All animals were humanely euthanatized in accordance with defined experimental endpoints, and gross necropsy was performed. Tissue samples were inactivated by fixing for 72 h in 10% neutral buffered formalin. Following fixation and removal from the BSL-4 laboratory in accordance with standard operating procedures, tissue samples were routinely processed in a Tissue-Tek VIP-6 automated vacuum infiltration processor (Sakura Finetek USA, Torrance, California, USA) followed by paraffin embedding with a Tissue-Tek model TEC unit (Sakura Finetek USA, Torrance, CA, USA). Using a standard semiautomated rotary microtome and lighted water flotation bath (Leica Biosystems, Wetzlar, Germany), tissue sections were cut at a thickness of 4 µm and mounted on positively charged uncoated glass slides (ThermoFisher, Waltham, MA, USA), air-dried at room temperature, stained with hematoxylin and eosin (H&E), and coverslipped for microscopic evaluation by the pathologist.

Viral load evaluation

Viral load determination using quantitative real time RT-PCR

Plasma was inactivated in TRIzol LS (ThermoFisher Scientific, Waltham, MA), and total RNA was isolated using the QIAamp Viral RNA Mini Kit (QIAGEN, Germantown, MD) in accordance with manufacturer’s instructions. Briefly, 70 μL of TRIzol LS-inactivated sample was added to 280 μL of QIAGEN Buffer AVL containing carrier RNA. Sample was eluted in 70 μL of Buffer AVE, aliquoted, and frozen until assayed. Plasma viral RNA was quantified using BEI Resources Critical Reagents Program EZ1 RT-qPCR (TaqMan) assay kit on an ABI 7500 FastDx (Applied Biosystems, ThermoFisher Scientific) in accordance with manufacturer’s instructions using a synthetic RNA standard curve and reported as viral RNA copies (log10) per mL of sample.
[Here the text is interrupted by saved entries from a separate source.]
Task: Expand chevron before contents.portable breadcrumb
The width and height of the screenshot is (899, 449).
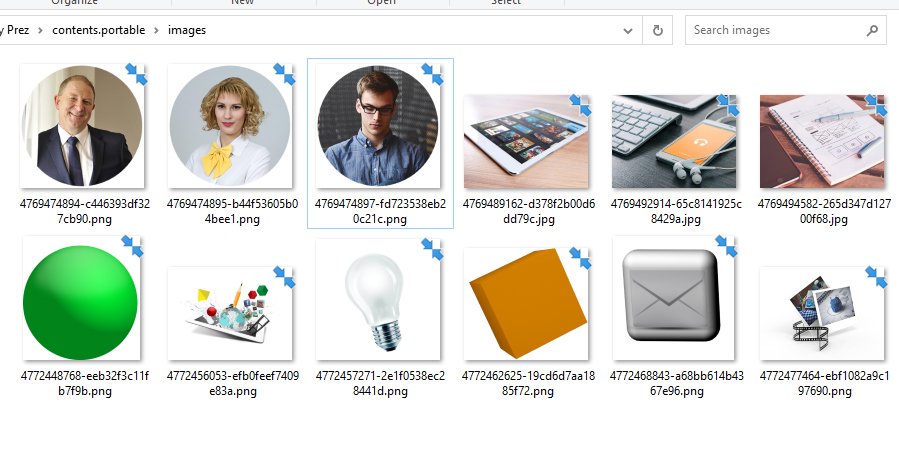Action: 41,30
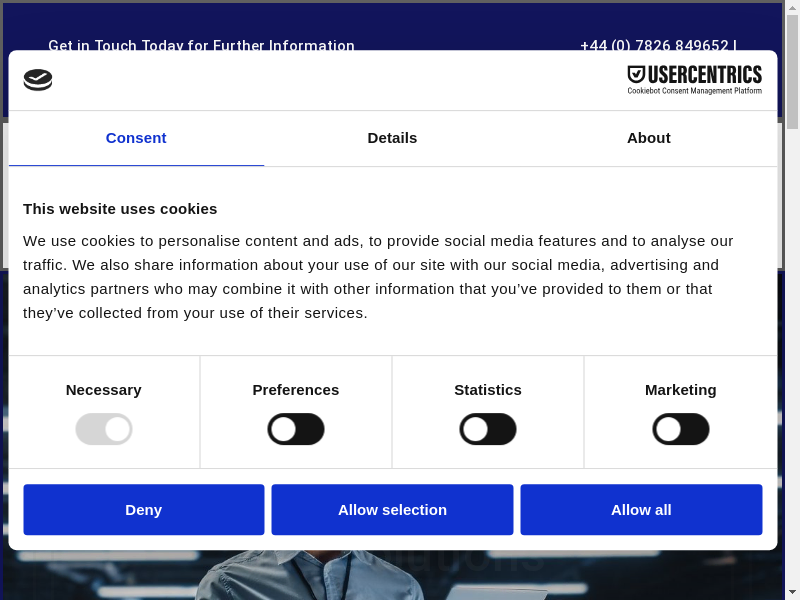Enable the Preferences cookies toggle
The image size is (800, 600).
pyautogui.click(x=296, y=429)
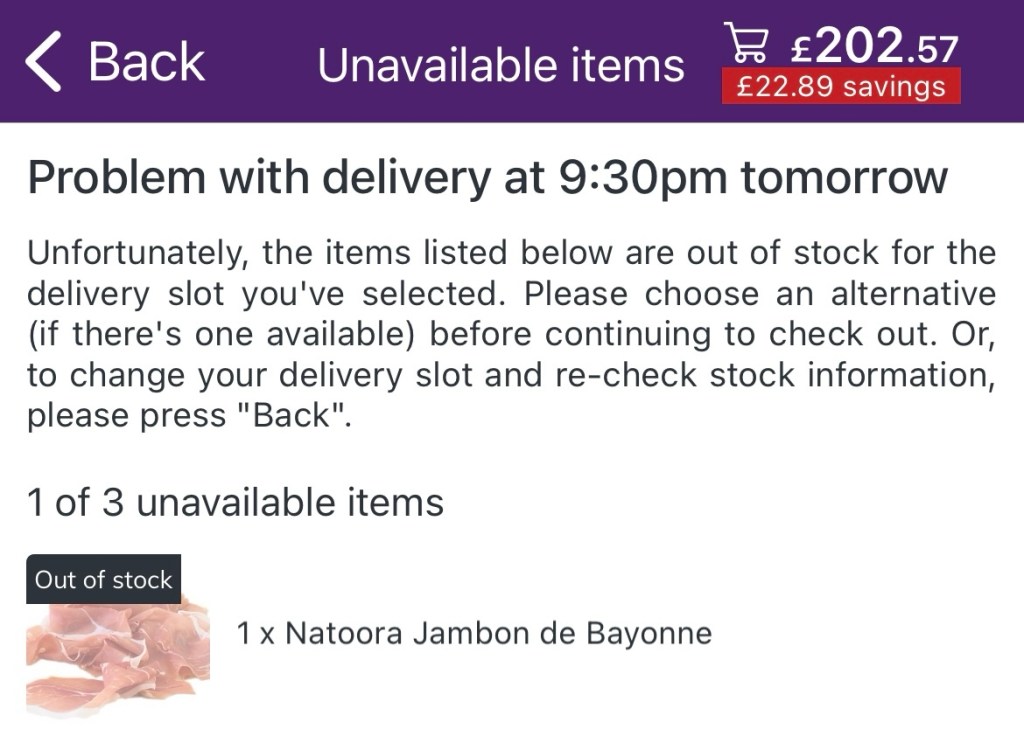1024x743 pixels.
Task: Tap the dark Out of stock badge
Action: point(103,580)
Virus titration by plaque assay

Plasma samples were diluted in Dulbecco’s modified eagle medium with GlutaMAX (Gibco) and 10% HI-FBS (Gibco) and added to confluent monolayers of Vero E6 cells in triplicate. Samples were adsorbed to the cell monolayers for 1 h at 37 °C and 5% CO2 with gentle rocking approximately every 15 min to prevent monolayer drying. The monolayers were then overlaid with a 1:1 mix of 2.5% Avicel RC 591 biopolymer (FMC BioPolymer) mixed with 2X Modified Eagle Medium (Temin’s modification, Gibco) supplemented with 2X Antibiotic-Antimycotic (Gibco), 2X GlutaMAX and 10% HI-FBS. Cells were incubated at 37 °C and 5% CO2 for 8 days, stained and fixed with 0.2% aqueous Gentian Violet (Ricca Chemicals) in 10% neutral buffered formalin for 30 min, rinsed, and plaques were enumerated.
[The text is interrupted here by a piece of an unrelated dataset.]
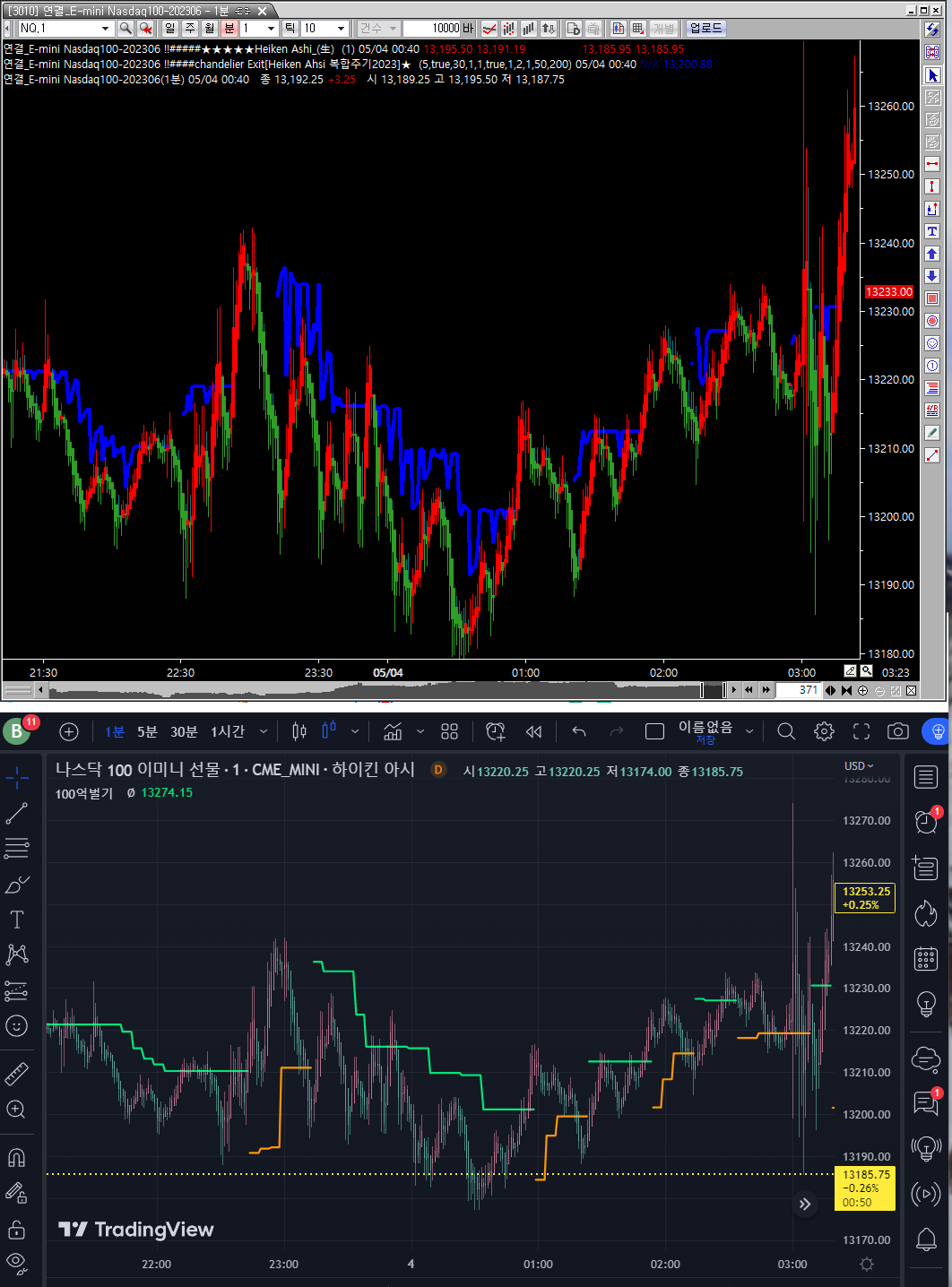The width and height of the screenshot is (952, 1287).
Task: Start bar replay with rewind icon
Action: click(x=533, y=731)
Pharmacokinetic analysis of amodiaquine in plasma samples of Ebola virus-infected animals

Plasma samples from rhesus macaques that had received a dose of AQ at Integrated Research Facility/NIAID (Fort Detrick, MD) were analyzed for concentrations of AQ and the metabolite DEAQ. Prior to shipment to SRI, the samples were diluted 1:5.5 and irradiated at 5 Mrad using a cobalt-60 source to destroy any pathogens that may have been present in the plasma samples. A pilot study with spiked quality control standards confirmed that irradiation does not appreciably alter the level of AQ in the plasma (data not shown). A liquid:liquid extraction method with methyl t-butyl ether was used to separate AQ and DEAQ from rhesus macaque plasma. Samples were analyzed by LC-MS/MS with a lower limit of quantitation (LLOQ) of 10 ng/mL (2.00 ng/mL × 5.5 dilution factor) in plasma for both AQ and DEAQ. AQ and DEAQ concentrations were adjusted for the dilution factor of 5.5 for analysis in Figs. 7 and 8.